8 de julho de 2007

O "EFEITO DE HALO"

Da crueldade, desse mosto infuso no vinho de todos os homens, deixa que te diga que é um estranho ingrediente, do qual nada sei, talvez por saber sobre ele demasiado. É que todos, em centenas de situações, somos implacavelmente cruéis, mas todos também desejamos manter, perante nós mesmos e sobretudo perante os outros, o alvo manto da inocência.
Há uma hipocrisia superlativa na condenação indignada (que digo eu? indignadíssima!) do Holocausto, da exploração do trabalho infantil, da violência doméstica, da pedofilia, do racismo, etc., etc. Porém, ocorre na nossa esfera doméstica ou privatística uma estranha remissão das culpas que sabemos ter. O objectivo é podermos chegar à Praça Pública com um excelente certificado de bom comportamento civil, ético, social e político, apesar de sabermos, na profundeza implacável das nossas consciências, que somos uns pequenos patifes, em processo infamante de actualização contínua. Já vos falei do “efeito de halo”? Passo a explicar. O “efeito de halo” é a auto-justificação da mais requintada pulhice humana. Imaginemos que alguém, metodicamente, sistematicamente, deliberadamente, projecta o assassinato físico ou moral de alguém.
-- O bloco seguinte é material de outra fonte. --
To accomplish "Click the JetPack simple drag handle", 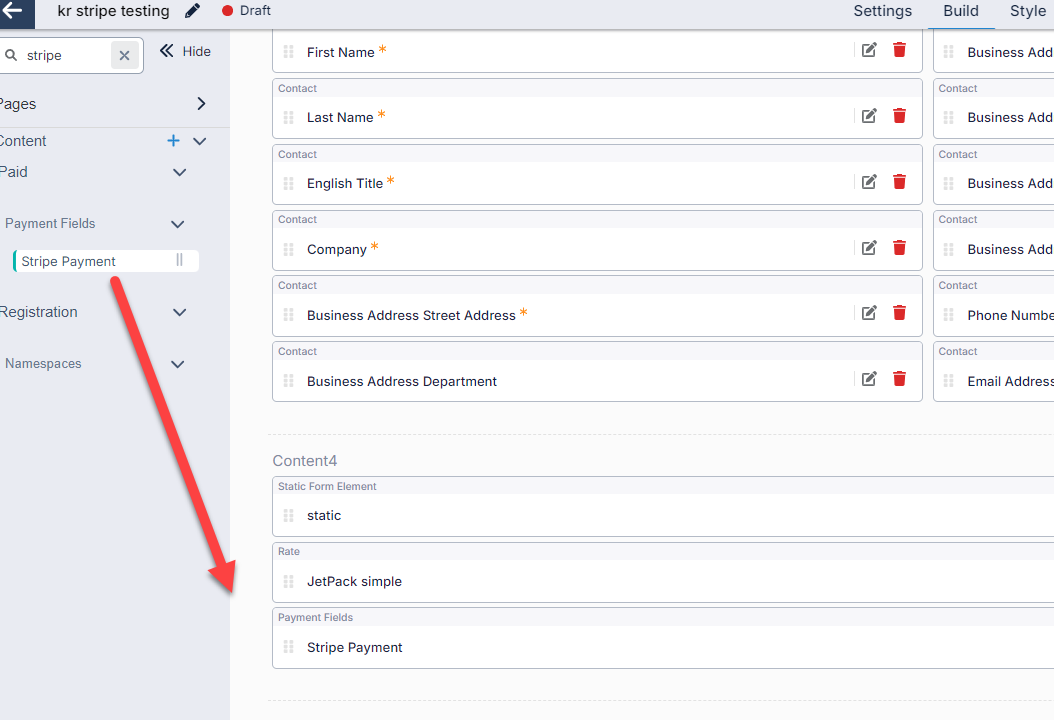I will click(x=288, y=581).
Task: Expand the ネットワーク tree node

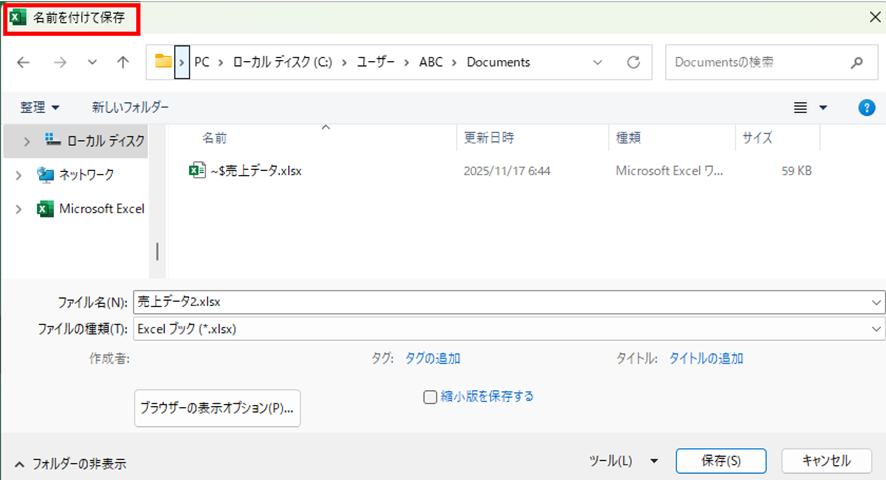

No conciliábulo secreto que precede a consumação do acto, o assassino escolhe as armas, calcula os lances, escolhe os efeitos, selecciona as circunstâncias e planeia até à mais insignificante minúcia o golpe que se propõe vibrar. Logo depois da feliz realização do evento, o mesmo assassino de ontem enceta um ambíguo processo de autojustificação, que se destina ao completo branqueamento da infâmia. Seleccionará então, da vasta panóplia do viver usual, esta afirmação, aquele gesto, o outro comportamento do sujeito por si lesado , para que resulte, de tudo isto, uma espécie de absolvição universal de culpas e de responsabilidades pessoais. Em regra, tais maganões abonam-se com a água benta da simulação e da duplicidade. E ficam possessos quando a imagem laboriosamente construída é desmontada na mesma Praça Pública pelos que lhes conhecem as manhas e lhes apontam a sarjeta. Sarjeta à qual, verdadeiramente, pertencem.